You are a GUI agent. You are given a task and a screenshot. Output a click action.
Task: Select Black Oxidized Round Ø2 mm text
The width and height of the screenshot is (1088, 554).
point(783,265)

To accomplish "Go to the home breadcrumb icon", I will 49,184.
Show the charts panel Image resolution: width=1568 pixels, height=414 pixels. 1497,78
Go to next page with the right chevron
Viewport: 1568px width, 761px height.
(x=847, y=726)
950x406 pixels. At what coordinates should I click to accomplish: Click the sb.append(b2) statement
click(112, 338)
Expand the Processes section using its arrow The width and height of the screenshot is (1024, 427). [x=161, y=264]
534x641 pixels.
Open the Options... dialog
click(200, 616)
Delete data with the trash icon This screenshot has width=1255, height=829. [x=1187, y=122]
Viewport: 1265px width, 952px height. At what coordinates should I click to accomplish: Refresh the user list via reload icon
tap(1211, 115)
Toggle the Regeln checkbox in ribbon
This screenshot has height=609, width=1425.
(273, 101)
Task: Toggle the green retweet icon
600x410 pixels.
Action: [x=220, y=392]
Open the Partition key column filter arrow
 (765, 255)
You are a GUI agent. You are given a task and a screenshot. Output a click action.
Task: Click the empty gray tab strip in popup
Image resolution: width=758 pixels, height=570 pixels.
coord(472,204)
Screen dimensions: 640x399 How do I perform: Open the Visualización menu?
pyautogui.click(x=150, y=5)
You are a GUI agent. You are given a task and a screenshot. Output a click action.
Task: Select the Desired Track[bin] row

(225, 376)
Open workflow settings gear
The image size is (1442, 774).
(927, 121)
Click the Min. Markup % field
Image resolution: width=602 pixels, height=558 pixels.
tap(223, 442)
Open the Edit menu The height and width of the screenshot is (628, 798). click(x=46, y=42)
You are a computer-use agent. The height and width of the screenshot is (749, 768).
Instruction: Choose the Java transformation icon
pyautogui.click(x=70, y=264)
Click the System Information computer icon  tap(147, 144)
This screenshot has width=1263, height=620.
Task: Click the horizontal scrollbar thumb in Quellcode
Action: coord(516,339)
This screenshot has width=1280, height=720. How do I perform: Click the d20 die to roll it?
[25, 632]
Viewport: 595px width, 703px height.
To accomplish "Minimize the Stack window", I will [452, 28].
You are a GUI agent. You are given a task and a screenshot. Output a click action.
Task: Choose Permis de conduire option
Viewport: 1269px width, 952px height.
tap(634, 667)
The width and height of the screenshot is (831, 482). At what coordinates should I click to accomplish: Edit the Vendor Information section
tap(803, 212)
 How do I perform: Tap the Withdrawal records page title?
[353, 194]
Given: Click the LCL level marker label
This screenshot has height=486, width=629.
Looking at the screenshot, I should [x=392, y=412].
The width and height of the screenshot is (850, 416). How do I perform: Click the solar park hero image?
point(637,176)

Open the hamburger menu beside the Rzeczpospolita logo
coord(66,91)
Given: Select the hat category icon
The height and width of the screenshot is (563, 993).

----

▶ **EXERCISE**:
Every record above must appear again in the answer, unchanged.

▶ **WRITTEN RESPONSE**:
You are a GUI agent. You are given a task and a screenshot. Output a click action.
Task: Select Black Oxidized Round Ø2 mm text
The width and height of the screenshot is (1088, 554).
point(783,265)

To accomplish "Go to the home breadcrumb icon", I will 49,184.
Show the charts panel Image resolution: width=1568 pixels, height=414 pixels. 1497,78
Go to next page with the right chevron
Viewport: 1568px width, 761px height.
(x=847, y=726)
950x406 pixels. At what coordinates should I click to accomplish: Click the sb.append(b2) statement
click(112, 338)
Expand the Processes section using its arrow The width and height of the screenshot is (1024, 427). [x=161, y=264]
534x641 pixels.
Open the Options... dialog
click(200, 616)
Delete data with the trash icon This screenshot has width=1255, height=829. [x=1187, y=122]
Viewport: 1265px width, 952px height. At what coordinates should I click to accomplish: Refresh the user list via reload icon
tap(1211, 115)
Toggle the Regeln checkbox in ribbon
This screenshot has height=609, width=1425.
(273, 101)
Task: Toggle the green retweet icon
600x410 pixels.
Action: [x=220, y=392]
Open the Partition key column filter arrow
 (765, 255)
You are a GUI agent. You are given a task and a screenshot. Output a click action.
Task: Click the empty gray tab strip in popup
Image resolution: width=758 pixels, height=570 pixels.
coord(472,204)
Screen dimensions: 640x399 How do I perform: Open the Visualización menu?
pyautogui.click(x=150, y=5)
You are a GUI agent. You are given a task and a screenshot. Output a click action.
Task: Select the Desired Track[bin] row

(225, 376)
Open workflow settings gear
The image size is (1442, 774).
(927, 121)
Click the Min. Markup % field
Image resolution: width=602 pixels, height=558 pixels.
tap(223, 442)
Open the Edit menu The height and width of the screenshot is (628, 798). click(x=46, y=42)
You are a computer-use agent. The height and width of the screenshot is (749, 768).
Instruction: Choose the Java transformation icon
pyautogui.click(x=70, y=264)
Click the System Information computer icon  tap(147, 144)
This screenshot has width=1263, height=620.
Task: Click the horizontal scrollbar thumb in Quellcode
Action: coord(516,339)
This screenshot has width=1280, height=720. How do I perform: Click the d20 die to roll it?
[25, 632]
Viewport: 595px width, 703px height.
To accomplish "Minimize the Stack window", I will [452, 28].
You are a GUI agent. You are given a task and a screenshot. Output a click action.
Task: Choose Permis de conduire option
Viewport: 1269px width, 952px height.
tap(634, 667)
The width and height of the screenshot is (831, 482). At what coordinates should I click to accomplish: Edit the Vendor Information section
tap(803, 212)
 How do I perform: Tap the Withdrawal records page title?
[353, 194]
Given: Click the LCL level marker label
This screenshot has height=486, width=629.
Looking at the screenshot, I should [x=392, y=412].
The width and height of the screenshot is (850, 416). How do I perform: Click the solar park hero image?
point(637,176)

Open the hamburger menu beside the Rzeczpospolita logo
coord(66,91)
Given: Select the hat category icon
The height and width of the screenshot is (563, 993).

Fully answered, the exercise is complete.